Posiblemente solo el español posee tantas denominaciones para referirse a los ladrones y posiblemente el dialecto chileno del español supera a todos los otros para designar a tan interesantes sujetos: choro, lanza, monrero, reducidor, carterista... En Los 50 del lanza , Eduardo Labarca emplea un nuevo vocablo para referirse al héroe de esta novela: el Flecha. De nombre Elías Segovia Riquelme y con tantos alias como sea posible imaginar, el Flecha es oriundo de la población Santa Estela de la capital, está casado con Teruca, a quien envía remesas provenientes de sus latrocinios, y tiene un hijo, Ernesto, que a juzgar por las noticias que se nos proporcionan, no seguirá la "profesión" del padre. Aparte de apropiarse de cosas muebles contra la voluntad de sus dueños, el Flecha tiene muchas otras gracias insólitas: devoto de la Virgen de la Viñita, en la avenida Recoleta; afinado cantante de boleros, corridos y hasta arias de zarzuela; elegante o, lo que viene siendo lo mismo, muy consciente de su apariencia, con ojos de distinto color, posee lo que podríamos llamar cierta ideología o código de honor: por ningún motivo herir o matar a alguien mientras efectúa sus desvalijamientos; repartir el botín en partes iguales o proporcionales a la responsabilidad de cada uno, sin una gota de racismo u homofobia, y bueno, poco machista, de modo relativo, claro está, pues mientras Teruca lo espera con paciencia de santa, él se da el lujo de tener numerosas amantes de las más variadas nacionalidades y etnias. En suma, se trata de un caballero andante del hurto quien además es inteligente, buen lector, amigo de sus amigos, leal con cuantos le son leales.

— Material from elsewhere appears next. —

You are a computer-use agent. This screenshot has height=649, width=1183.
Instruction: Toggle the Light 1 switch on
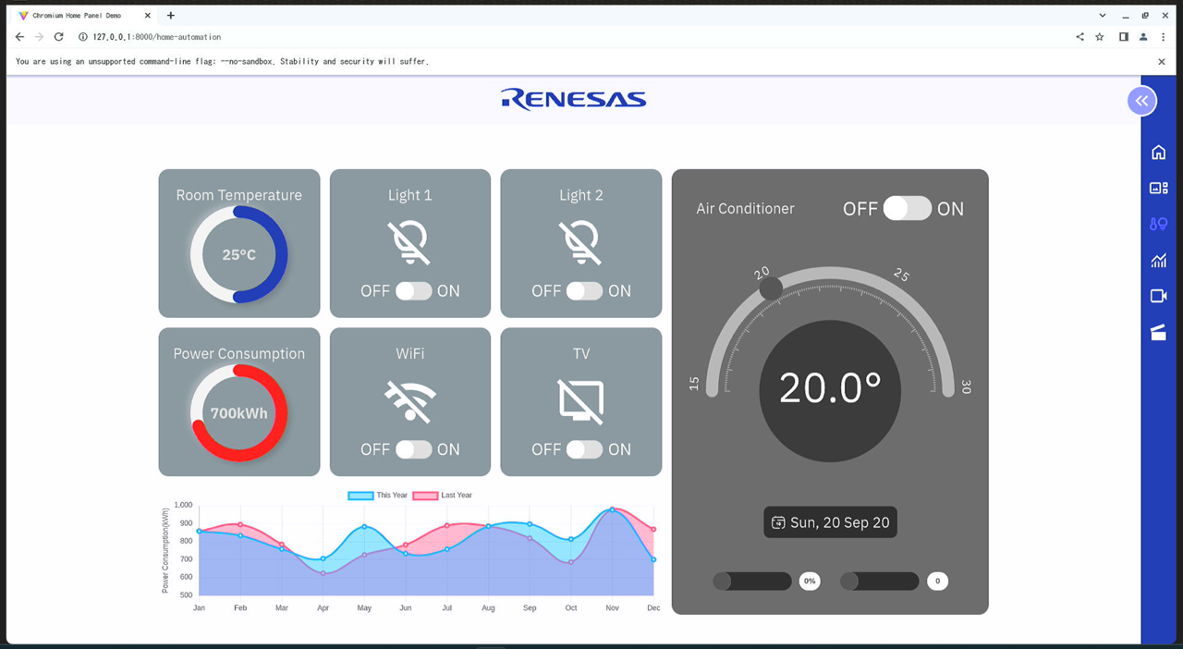pyautogui.click(x=413, y=291)
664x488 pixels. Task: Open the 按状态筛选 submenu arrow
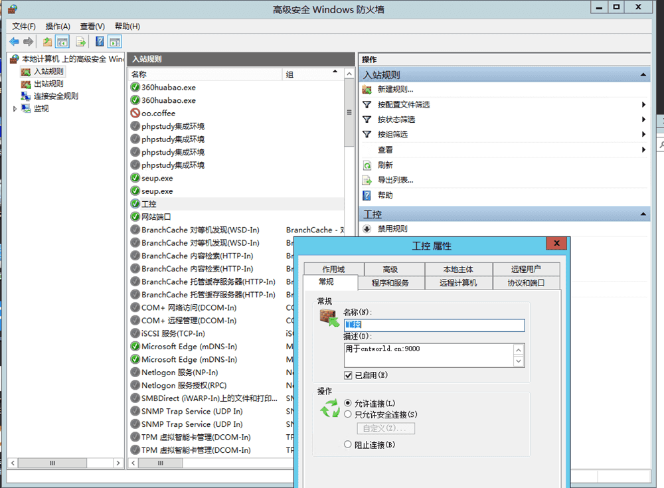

Labarca, desde luego, idealiza a la figura del cleptómano internacional nativo, y puesto que ostenta el título de abogado sabe muy bien las diferencias entre crímenes (presidio mayor a perpetuo), simples delitos (prisión o breve privación de libertad) y faltas (se castigan con multas). El Flecha, huelga decirlo, se mueve entre las dos últimas infracciones penales y detenta una capacidad innata para el liderazgo, o sea, formar equipos y deshacerlos apenas las cosas se ponen peliagudas. Y se mueve en escenarios extranjeros que Labarca, quien fue por largos años traductor de las Naciones Unidas, conoce muy bien y describe con naturalidad, sin pedantería ni pintoresquismos innecesarios: Ginebra, el borde fronterizo con Francia, numerosas ciudades de España, otras tantas de Portugal, para retroceder o avanzar en el tiempo de manera de entregarnos la accidentada y a ratos heroica carrera del Flecha.
En realidad, Los 50... tiene una pluralidad abrumadora, imposible de recordar, de actores que pueblan estas páginas, pero el único personaje genuino que queda en la memoria, quizá el único protagonista, es el Flecha. Aunque el libro está escrito en tercera persona, es como si lo estuviera en primera, ya que el centro absoluto e indiscutible de la historia es el Flecha. Los demás son comparsas, acompañantes o camaradas pasajeros en las andanzas de Elías y esto, a la larga, podría traducirse en un grado de uniformidad del relato; sin embargo, Labarca sortea ese riesgo con la misma competencia con la que el Flecha lleva a cabo sus fechorías o bien recurriendo al infalible método de acumular episodios tras episodios. Así, el anecdotario de Los 50... resulta continuo, inagotable, siempre diverso.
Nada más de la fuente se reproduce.